__DIRECTIONS__. Taking only the lines of the data below from the line with "Task: Click the first tweet's 2h timestamp" to the line with "The width and height of the screenshot is (816, 408).", ends included, write them out exactly and without pictures.

__DATA SHOWN__.
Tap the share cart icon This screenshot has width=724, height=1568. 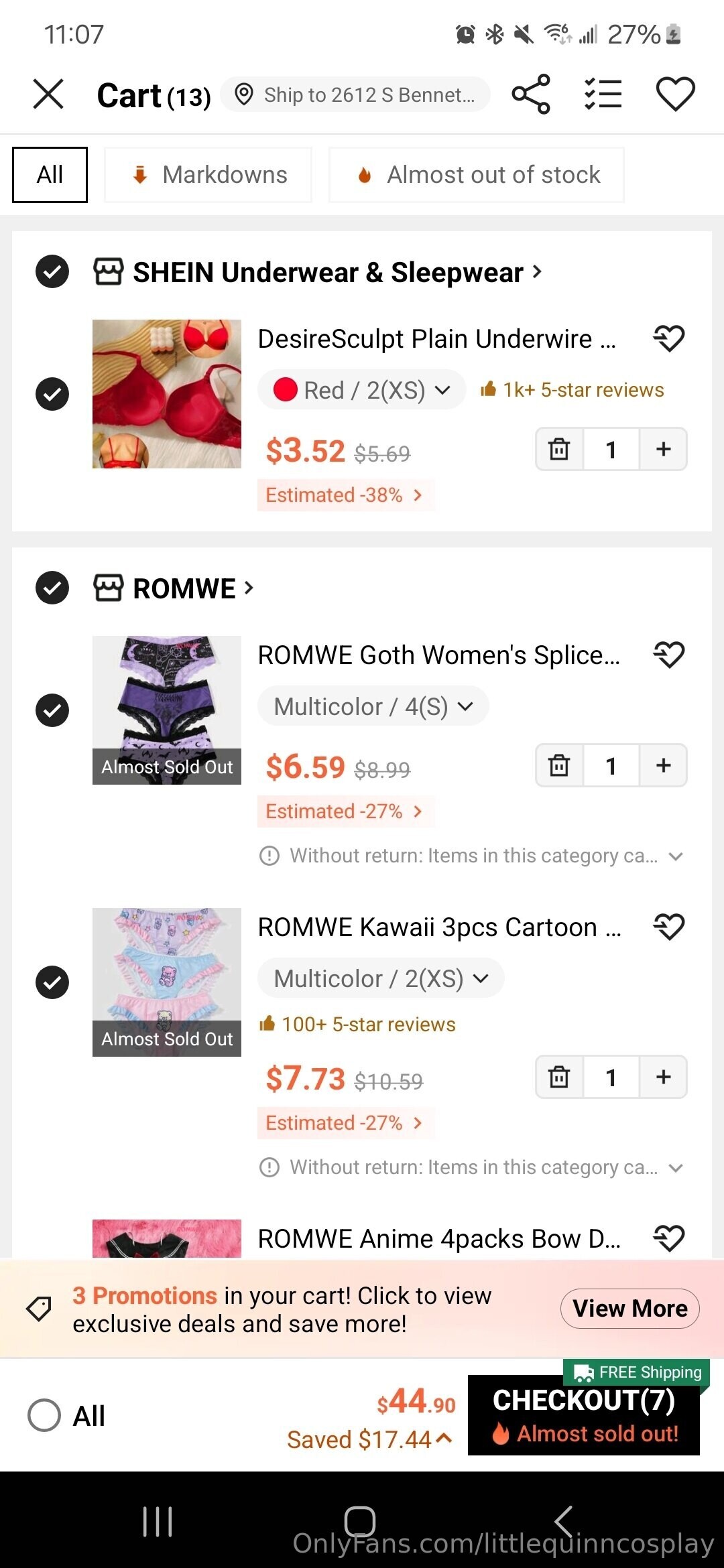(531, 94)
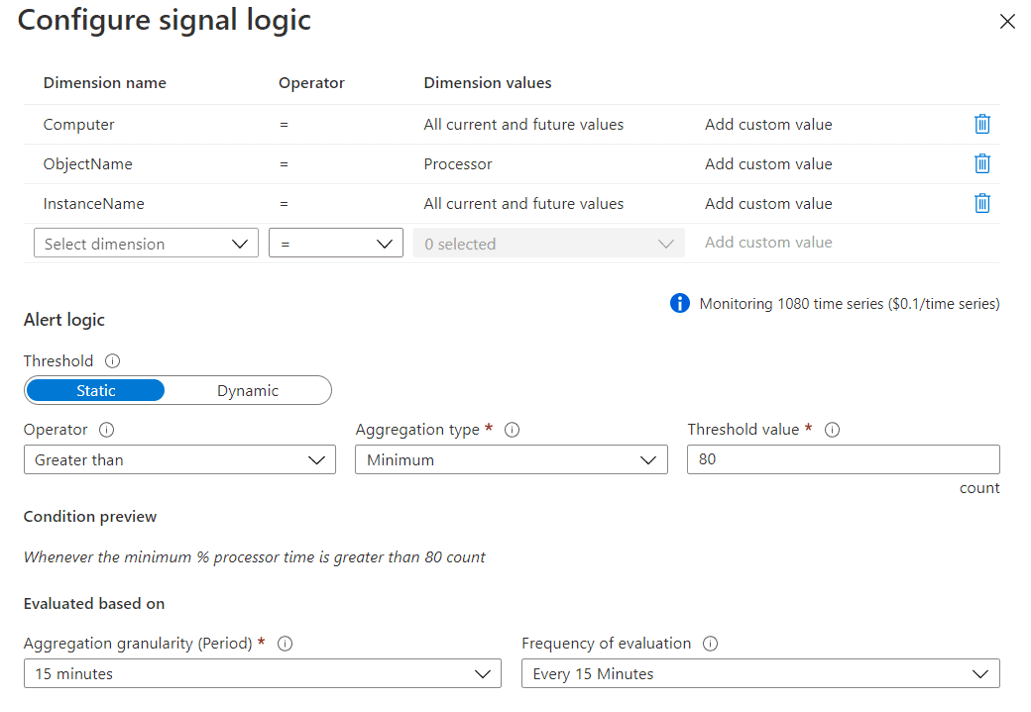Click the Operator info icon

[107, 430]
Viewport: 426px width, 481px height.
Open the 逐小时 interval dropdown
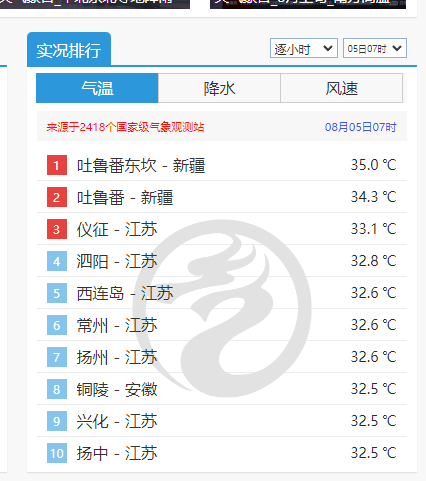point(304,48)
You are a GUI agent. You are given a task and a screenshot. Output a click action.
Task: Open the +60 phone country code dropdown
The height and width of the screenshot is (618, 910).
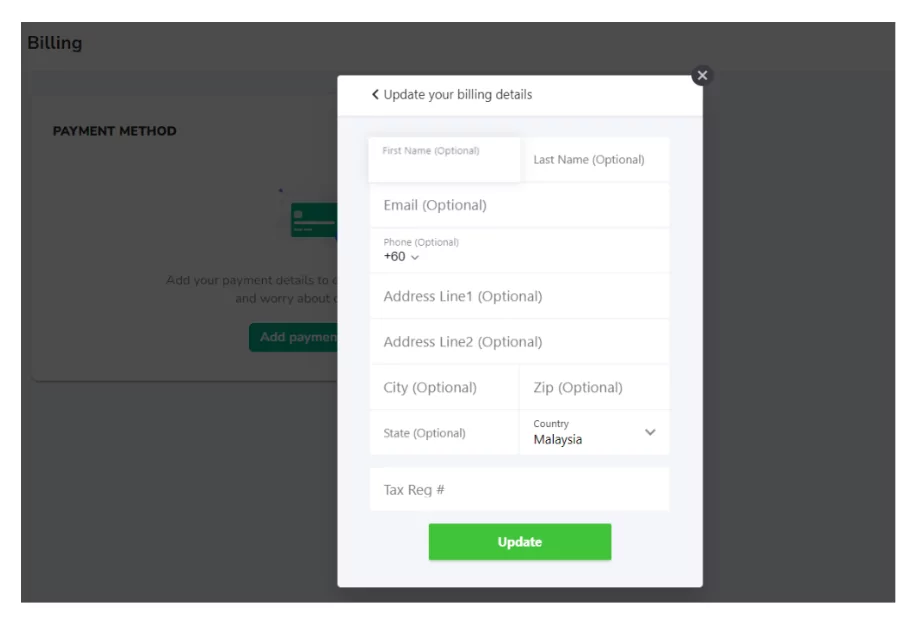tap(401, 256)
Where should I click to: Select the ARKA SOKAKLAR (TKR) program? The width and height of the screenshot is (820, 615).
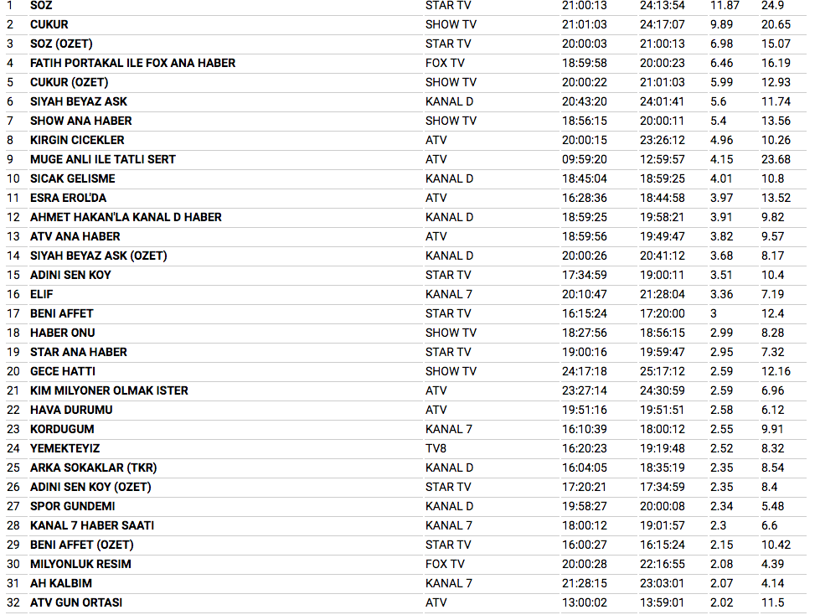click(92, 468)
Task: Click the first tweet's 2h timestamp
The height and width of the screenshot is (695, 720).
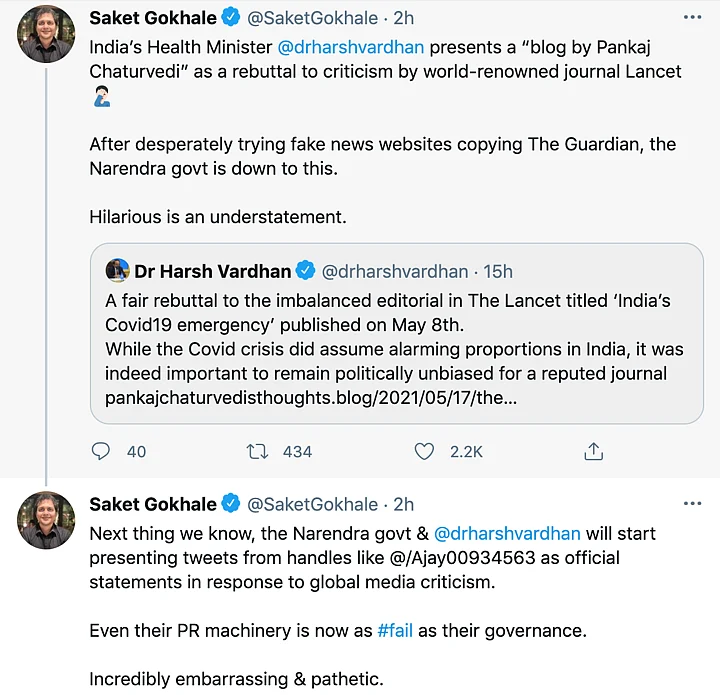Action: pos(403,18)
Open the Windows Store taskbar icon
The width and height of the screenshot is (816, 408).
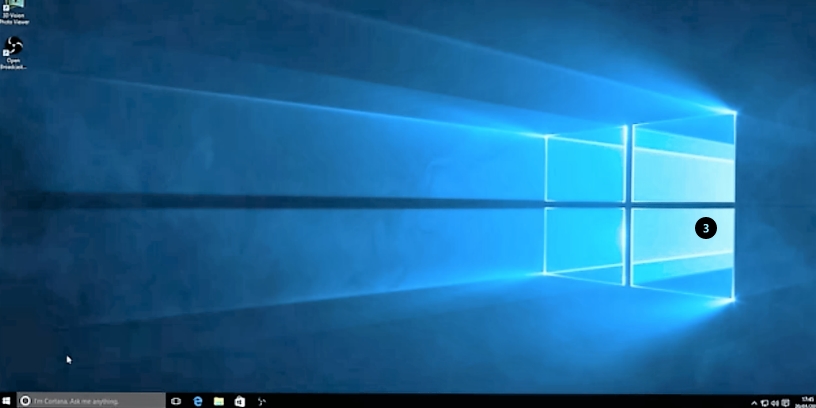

--

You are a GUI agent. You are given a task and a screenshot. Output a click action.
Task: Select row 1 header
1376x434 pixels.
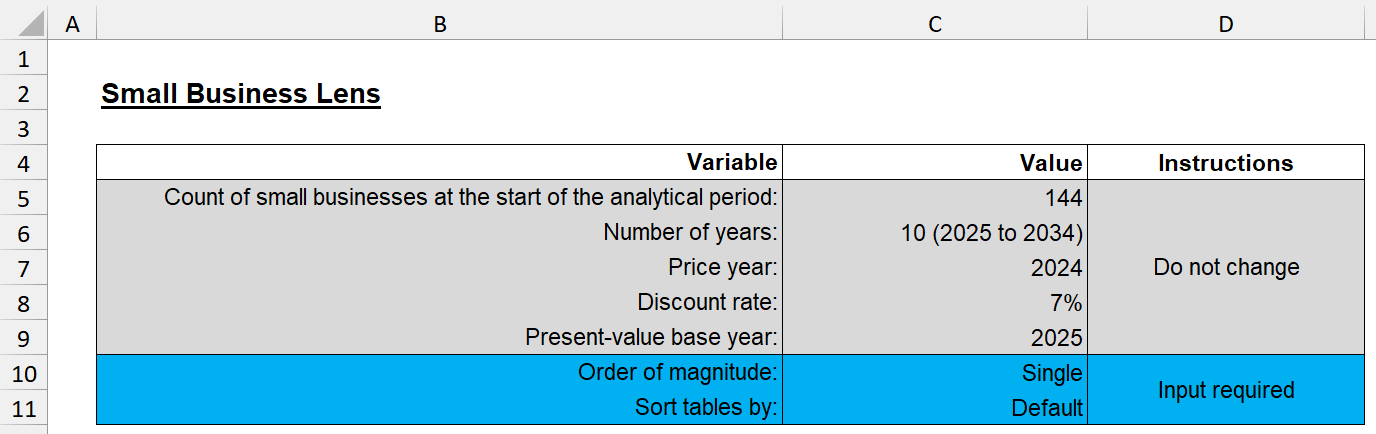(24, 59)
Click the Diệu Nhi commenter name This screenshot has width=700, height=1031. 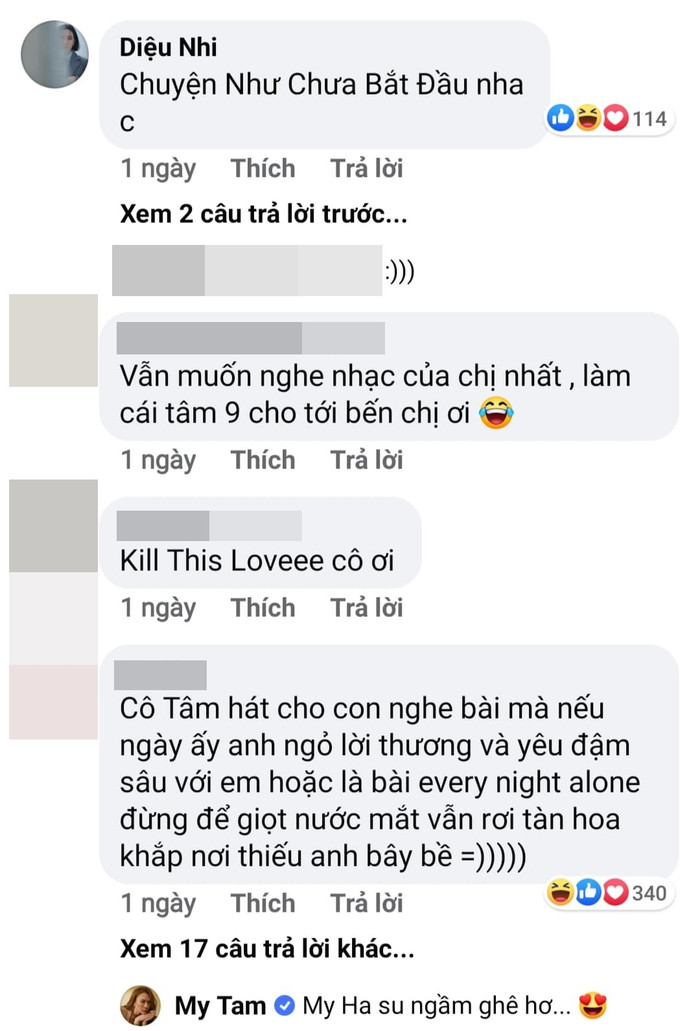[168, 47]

--

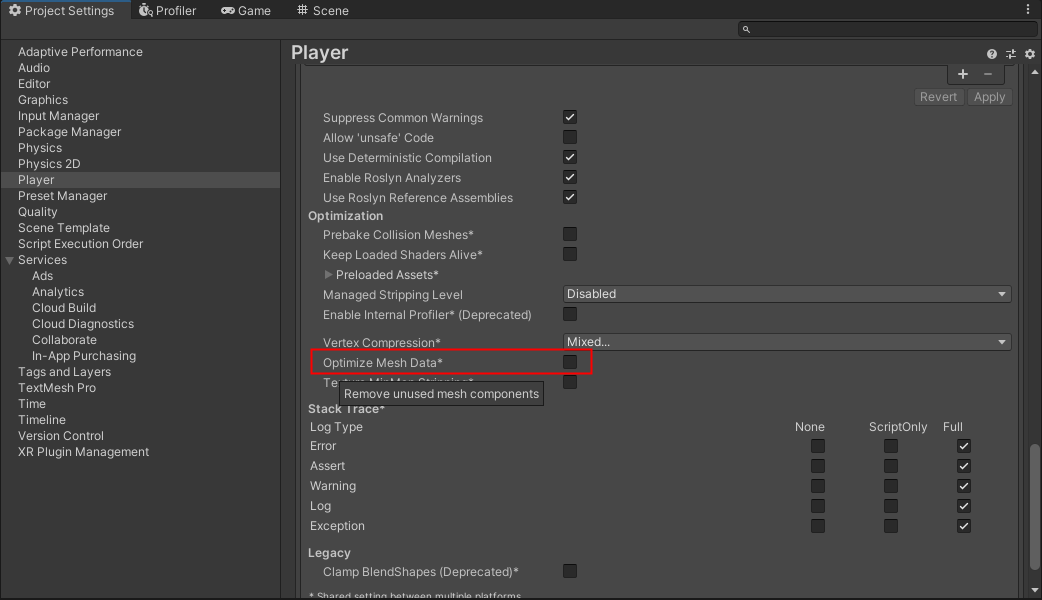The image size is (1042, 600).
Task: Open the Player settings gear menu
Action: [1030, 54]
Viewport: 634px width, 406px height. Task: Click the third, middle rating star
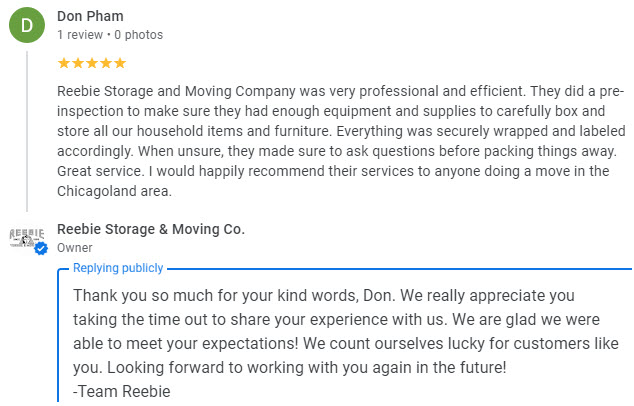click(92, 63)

__EXPECTED ANSWER__.
Task: Click the first tweet's 2h timestamp
The height and width of the screenshot is (695, 720).
Action: pos(403,18)
Open the Windows Store taskbar icon
The width and height of the screenshot is (816, 408).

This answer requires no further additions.